Chipmaker Qualcomm (s qcom) is poised to continue reaping the benefits of increased Google Android (s goog) smartphone adoption, while also being well positioned for additional opportunities to power future Apple iPhones (s aapl), including a CDMA version for Verizon Wireless (s vz) in the U.S. Qualcomm’s relatively rosy outlook is the focus of two separate analyst reports: Mark Sue from RBC Capital Markets and Ashok Kumar of Rodman & Renshaw each penned their own research notes on Qualcomm today.
This year, Qualcomm has practically owned the blossoming Android device market; while Samsung and Texas Instruments (s txn) power a few handsets such as the Samsung Galaxy S and Motorola Droid X (s mot), nearly all of HTC’s Android phones use Qualcomm’s MSM line of chips for processing and connectivity. HTC currently builds the widest range Android handsets compared to any other manufacturer, and if the company hits sales targets, it will follow behind Nokia (s nok) and Samsung as the no. 3 original equipment maker in the world of phones in terms of yearly sales.

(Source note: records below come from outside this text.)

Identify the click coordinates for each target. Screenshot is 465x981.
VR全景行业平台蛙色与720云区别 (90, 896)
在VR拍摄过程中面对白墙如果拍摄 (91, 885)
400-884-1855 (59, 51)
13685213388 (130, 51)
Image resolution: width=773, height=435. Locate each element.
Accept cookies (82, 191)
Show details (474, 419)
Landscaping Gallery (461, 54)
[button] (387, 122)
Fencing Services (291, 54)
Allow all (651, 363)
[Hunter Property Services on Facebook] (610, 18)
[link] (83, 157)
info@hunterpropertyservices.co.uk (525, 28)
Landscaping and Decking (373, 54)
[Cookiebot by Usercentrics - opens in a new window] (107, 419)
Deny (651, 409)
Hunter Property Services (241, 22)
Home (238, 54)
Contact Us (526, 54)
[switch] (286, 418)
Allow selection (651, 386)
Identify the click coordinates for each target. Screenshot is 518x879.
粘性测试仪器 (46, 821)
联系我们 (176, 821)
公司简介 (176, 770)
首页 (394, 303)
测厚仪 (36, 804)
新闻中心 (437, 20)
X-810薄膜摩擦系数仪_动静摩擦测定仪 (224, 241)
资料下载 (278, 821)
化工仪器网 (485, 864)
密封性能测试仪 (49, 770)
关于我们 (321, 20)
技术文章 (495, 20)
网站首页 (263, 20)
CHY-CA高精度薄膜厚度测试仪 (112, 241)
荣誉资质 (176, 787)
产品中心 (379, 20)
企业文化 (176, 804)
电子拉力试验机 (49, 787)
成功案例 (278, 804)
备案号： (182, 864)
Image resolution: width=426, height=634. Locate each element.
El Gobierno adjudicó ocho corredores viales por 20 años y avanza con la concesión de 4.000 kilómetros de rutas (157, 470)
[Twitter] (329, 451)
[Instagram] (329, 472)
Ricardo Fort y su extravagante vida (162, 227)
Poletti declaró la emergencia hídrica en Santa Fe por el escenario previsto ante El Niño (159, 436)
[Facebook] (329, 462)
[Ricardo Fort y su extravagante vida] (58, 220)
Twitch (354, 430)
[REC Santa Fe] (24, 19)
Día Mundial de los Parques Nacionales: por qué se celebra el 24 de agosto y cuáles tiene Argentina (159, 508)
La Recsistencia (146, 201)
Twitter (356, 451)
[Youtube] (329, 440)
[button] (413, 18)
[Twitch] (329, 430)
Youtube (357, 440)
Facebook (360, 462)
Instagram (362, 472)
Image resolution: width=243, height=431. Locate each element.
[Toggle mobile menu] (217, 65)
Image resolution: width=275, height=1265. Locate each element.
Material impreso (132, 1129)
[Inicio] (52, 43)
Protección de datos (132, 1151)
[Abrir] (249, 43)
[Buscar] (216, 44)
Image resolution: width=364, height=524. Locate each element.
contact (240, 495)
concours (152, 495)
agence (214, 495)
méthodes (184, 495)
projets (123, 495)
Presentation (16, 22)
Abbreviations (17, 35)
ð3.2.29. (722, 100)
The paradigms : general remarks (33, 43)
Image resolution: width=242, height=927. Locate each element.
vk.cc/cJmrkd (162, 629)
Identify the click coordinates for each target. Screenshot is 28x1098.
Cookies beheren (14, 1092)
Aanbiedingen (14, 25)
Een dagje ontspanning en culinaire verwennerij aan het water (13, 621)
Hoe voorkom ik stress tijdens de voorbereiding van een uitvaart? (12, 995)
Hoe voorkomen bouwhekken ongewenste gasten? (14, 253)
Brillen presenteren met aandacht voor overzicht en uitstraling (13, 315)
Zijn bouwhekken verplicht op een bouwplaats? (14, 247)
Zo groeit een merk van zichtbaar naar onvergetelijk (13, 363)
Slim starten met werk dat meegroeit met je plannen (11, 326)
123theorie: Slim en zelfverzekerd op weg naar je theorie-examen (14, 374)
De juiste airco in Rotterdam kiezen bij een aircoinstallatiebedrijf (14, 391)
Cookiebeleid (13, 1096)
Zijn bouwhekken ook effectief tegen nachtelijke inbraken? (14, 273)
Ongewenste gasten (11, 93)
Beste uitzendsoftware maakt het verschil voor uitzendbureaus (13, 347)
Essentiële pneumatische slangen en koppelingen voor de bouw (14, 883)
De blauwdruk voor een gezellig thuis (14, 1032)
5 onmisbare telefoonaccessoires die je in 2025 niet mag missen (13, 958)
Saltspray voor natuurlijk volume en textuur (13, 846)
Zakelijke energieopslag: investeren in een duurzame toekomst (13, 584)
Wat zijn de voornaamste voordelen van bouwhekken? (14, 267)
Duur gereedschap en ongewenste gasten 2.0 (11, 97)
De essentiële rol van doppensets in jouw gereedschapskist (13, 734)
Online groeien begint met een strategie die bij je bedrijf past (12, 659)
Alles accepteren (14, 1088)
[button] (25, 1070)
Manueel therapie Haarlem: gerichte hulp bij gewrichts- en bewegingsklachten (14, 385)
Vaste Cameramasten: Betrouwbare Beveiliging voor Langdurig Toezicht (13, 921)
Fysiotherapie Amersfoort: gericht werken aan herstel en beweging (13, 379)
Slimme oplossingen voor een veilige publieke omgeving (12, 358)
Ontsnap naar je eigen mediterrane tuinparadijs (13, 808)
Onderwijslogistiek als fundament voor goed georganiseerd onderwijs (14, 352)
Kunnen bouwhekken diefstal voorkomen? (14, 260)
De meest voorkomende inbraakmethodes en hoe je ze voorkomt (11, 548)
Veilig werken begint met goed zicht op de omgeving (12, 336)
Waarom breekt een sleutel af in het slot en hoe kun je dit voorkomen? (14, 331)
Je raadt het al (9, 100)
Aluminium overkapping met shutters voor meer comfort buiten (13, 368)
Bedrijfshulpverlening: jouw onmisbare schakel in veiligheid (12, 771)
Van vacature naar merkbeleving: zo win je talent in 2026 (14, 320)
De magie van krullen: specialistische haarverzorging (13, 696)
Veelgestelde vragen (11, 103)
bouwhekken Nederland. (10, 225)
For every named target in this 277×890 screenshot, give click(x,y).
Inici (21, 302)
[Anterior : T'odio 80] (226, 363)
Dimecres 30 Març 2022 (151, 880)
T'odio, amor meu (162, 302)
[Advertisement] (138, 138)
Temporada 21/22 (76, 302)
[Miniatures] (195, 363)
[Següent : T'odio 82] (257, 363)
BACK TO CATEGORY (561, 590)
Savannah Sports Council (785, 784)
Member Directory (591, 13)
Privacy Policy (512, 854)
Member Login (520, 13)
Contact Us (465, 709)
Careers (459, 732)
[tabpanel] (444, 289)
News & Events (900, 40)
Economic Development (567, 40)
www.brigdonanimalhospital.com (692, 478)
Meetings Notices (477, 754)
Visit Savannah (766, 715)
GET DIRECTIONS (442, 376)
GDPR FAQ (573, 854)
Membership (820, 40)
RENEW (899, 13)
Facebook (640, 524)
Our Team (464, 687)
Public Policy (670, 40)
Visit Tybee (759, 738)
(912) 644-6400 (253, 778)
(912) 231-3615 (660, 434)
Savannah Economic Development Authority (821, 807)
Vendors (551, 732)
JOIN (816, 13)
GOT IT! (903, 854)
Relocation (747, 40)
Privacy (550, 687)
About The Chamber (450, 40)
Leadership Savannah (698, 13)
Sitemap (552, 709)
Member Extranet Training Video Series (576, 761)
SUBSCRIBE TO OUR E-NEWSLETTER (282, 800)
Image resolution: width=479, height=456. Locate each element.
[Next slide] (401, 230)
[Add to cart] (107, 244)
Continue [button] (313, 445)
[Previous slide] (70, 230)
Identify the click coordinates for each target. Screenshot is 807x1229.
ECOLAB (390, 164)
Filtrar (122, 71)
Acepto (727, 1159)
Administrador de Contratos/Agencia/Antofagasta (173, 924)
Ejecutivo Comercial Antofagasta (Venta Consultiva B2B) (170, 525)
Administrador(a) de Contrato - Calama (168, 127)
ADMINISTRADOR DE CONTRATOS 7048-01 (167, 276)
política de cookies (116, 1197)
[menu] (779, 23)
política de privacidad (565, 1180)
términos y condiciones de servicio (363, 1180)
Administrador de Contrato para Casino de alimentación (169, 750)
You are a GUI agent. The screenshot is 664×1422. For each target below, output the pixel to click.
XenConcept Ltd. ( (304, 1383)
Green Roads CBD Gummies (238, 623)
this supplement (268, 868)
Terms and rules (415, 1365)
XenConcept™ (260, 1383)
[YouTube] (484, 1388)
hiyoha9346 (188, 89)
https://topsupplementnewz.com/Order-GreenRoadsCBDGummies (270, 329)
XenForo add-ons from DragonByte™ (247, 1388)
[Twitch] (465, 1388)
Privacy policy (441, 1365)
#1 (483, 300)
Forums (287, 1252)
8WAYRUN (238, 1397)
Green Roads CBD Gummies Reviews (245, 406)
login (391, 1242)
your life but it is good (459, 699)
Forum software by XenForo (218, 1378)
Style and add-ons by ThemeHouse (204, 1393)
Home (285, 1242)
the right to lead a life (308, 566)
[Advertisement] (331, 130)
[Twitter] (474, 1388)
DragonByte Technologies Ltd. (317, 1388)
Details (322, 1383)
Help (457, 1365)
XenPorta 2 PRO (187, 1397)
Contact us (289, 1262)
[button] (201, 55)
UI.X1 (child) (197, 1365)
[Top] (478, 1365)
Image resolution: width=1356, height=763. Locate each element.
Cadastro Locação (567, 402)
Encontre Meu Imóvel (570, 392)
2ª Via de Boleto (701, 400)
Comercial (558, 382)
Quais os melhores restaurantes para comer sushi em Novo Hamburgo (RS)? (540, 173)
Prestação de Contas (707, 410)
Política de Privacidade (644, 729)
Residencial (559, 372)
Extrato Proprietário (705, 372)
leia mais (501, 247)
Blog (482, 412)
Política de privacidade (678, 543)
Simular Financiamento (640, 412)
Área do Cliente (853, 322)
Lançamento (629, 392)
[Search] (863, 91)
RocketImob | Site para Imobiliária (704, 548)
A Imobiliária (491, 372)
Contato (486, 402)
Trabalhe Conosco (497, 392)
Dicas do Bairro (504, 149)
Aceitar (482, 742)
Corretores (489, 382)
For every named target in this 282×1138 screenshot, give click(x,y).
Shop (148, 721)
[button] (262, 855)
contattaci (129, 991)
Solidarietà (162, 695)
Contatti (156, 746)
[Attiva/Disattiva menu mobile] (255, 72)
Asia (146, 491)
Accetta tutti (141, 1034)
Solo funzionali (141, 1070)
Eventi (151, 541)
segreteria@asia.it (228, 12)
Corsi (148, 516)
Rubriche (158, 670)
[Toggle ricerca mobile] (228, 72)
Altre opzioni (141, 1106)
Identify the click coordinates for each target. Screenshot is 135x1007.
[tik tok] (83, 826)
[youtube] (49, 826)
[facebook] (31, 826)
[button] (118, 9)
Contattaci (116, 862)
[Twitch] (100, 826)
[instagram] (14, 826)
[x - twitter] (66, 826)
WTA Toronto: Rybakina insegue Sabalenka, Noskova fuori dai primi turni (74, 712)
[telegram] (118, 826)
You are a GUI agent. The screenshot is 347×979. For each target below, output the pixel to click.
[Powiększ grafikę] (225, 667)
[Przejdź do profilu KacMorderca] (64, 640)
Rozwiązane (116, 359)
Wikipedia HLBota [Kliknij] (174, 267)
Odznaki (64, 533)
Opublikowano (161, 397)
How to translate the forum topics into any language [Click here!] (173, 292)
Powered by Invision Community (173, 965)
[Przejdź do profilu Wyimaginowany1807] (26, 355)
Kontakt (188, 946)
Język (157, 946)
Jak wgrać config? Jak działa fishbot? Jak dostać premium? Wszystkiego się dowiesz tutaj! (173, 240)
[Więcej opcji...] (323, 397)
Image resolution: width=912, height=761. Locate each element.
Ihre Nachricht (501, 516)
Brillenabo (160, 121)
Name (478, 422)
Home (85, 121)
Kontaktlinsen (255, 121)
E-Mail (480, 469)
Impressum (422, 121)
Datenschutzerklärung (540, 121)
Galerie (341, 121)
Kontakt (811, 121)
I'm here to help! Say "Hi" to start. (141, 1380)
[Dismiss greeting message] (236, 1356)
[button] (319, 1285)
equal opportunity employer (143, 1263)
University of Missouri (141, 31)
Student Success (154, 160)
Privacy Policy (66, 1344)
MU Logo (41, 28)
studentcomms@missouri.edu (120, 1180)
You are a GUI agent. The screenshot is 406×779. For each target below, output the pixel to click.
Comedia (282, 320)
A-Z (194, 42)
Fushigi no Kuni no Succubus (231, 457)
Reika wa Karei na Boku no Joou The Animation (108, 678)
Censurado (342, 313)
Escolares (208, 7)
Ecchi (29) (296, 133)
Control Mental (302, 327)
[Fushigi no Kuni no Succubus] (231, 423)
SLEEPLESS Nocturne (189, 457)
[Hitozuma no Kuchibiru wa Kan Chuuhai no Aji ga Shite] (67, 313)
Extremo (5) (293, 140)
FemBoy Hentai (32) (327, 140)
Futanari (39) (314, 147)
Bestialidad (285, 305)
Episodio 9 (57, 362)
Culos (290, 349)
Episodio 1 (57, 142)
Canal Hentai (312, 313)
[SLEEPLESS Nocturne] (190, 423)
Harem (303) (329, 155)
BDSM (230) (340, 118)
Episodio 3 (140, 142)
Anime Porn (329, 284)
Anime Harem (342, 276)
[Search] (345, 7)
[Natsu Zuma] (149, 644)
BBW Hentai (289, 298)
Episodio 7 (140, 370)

Such reliance on Qualcomm’s MSM chipsets for Android phones is helping to drive Qualcomm sales forward; Sue estimates that in the September-starting quarter alone, the company will have shipped 112 million MSM chipsets. Kumar concurs, with an estimate range of 110m to 115m, and believes that manufacturing a CDMA iPhone in December could begin to add 10 million more chip sales each quarter for Qualcomm by mid-2011. And if by chance, someone else’s chips power a CDMA iPhone, as the holder of key CMDA patents, Qualcomm would still earn royalties on every CDMA iPhone sold.
Past successes don’t always equate to continued success in the future, however. Kumar suggests that a while a CDMA Verizon iPhone is likely to use Qualcomm chips, the playing field for an iPhone for LTE networks of the near future is wide open. Baseband and system chipsets from ST-Ericsson and Intel (s intc) will challenge Qualcomm in a next-generation iPhone, says Kumar. Winning the chip contact for one phone from one manufacturer may not sound like much, but Qualcomm and its competitors would likely be thrilled to power an LTE iPhone in the coming years. After all, Apple now sells more handsets globally than Research in Motion and Sony-Ericsson (s sne) (s eric).